Before going to sleep last night, I thought about these questions.  But instead of simply thinking about them, I thought about myself.  After all, I am as intrigued with childhood and the fool as they were.  But was I fascinated for the same reasons?

In thinking about this, I turned to a blog entry I wrote earlier this week entitled “Damaged Childhood: Fools, Self-Destruction, and Reclaming Youth,” There, I pointed out how Walter Benjamin, in his essay of Fyodor Dostoevsky’s The Idiot, argued that Dostoevsky’s book was a response to the “failure of the youth movement” and a “damaged childhood.”

I noted how Benjamin goes on to claim, after writing on failure, that a “return to childhood” – a return to “childlike simplicity” – promises “unlimited healing powers.”  But then it hit me: if the youth movement already failed, and if the purpose of that youth movement was to “return to childhood,” why was he insisting that we try again?

At this point, I realized that Benjamin (and Dostoevsky, as Benjamin reads him) were involved in what Freud would call a “repetition compulsion.”  According to Freud, in his book Beyond the Pleasure Principle, the repetition compulsion is a response to trauma, that is, a response to a damaged childhood.  Benjamin is repeating the failure to return to childhood by insisting on doing it again.

Although he believes that this must be done, because a return to “childlike simplicity” has “unlimited” healing powers, he also admits, in the same essay, that it is desperate and pathetic.  We see this, Benjamin says, in the novel’s characters.

################

§ Your tasks
**1)** For each statement, answer yes or no according to the blog excerpt about Benjamin and childhood, and quote the words of the excerpt that decide it. (a) Benjamin wrote an essay on Dostoevsky's The Idiot. (b) The writer's earlier blog entry on damaged childhood was written last month. (c) Freud discusses the repetition compulsion in Beyond the Pleasure Principle.
**2)** According to the blog excerpt, what does Benjamin claim a return to "childlike simplicity" promises?
Rely only on the blog excerpt above, not on outside knowledge.

§ Data lines
################

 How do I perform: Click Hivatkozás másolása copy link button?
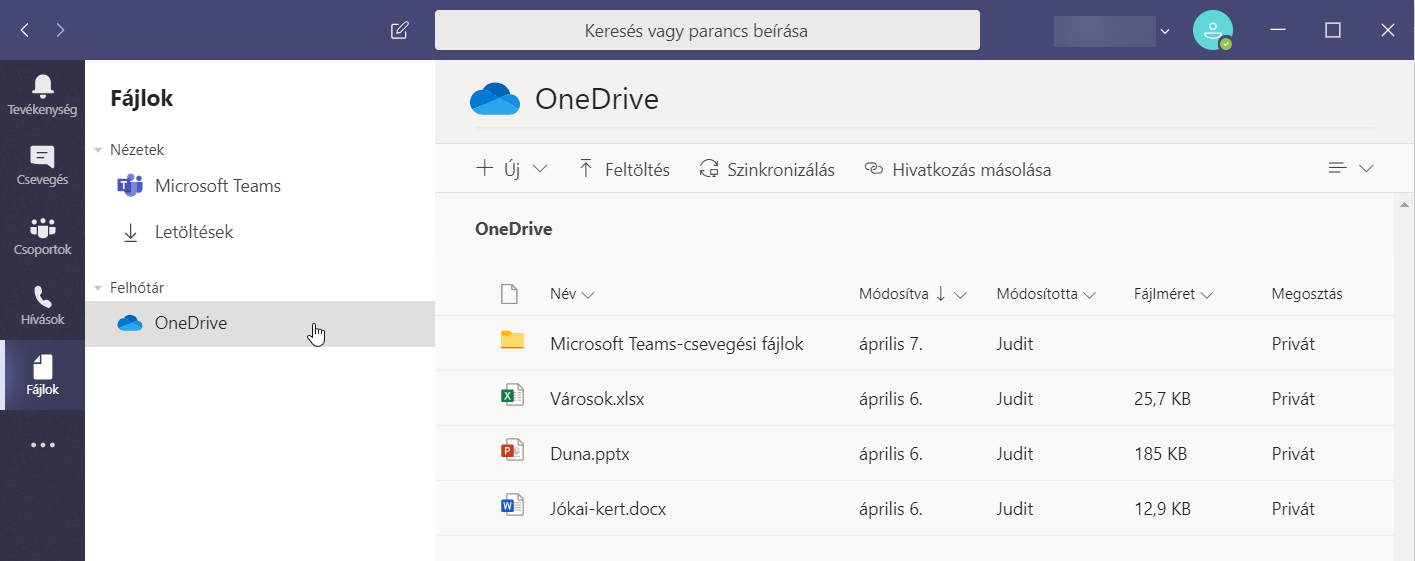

################

§ Results in order
**1)**
(a) Yes: "in his essay of Fyodor Dostoevsky’s The Idiot"
(b) No: "a blog entry I wrote earlier this week"
(c) Yes: "According to Freud, in his book Beyond the Pleasure Principle, the repetition compulsion is a response to trauma"

**2)** He claims it promises "unlimited healing powers."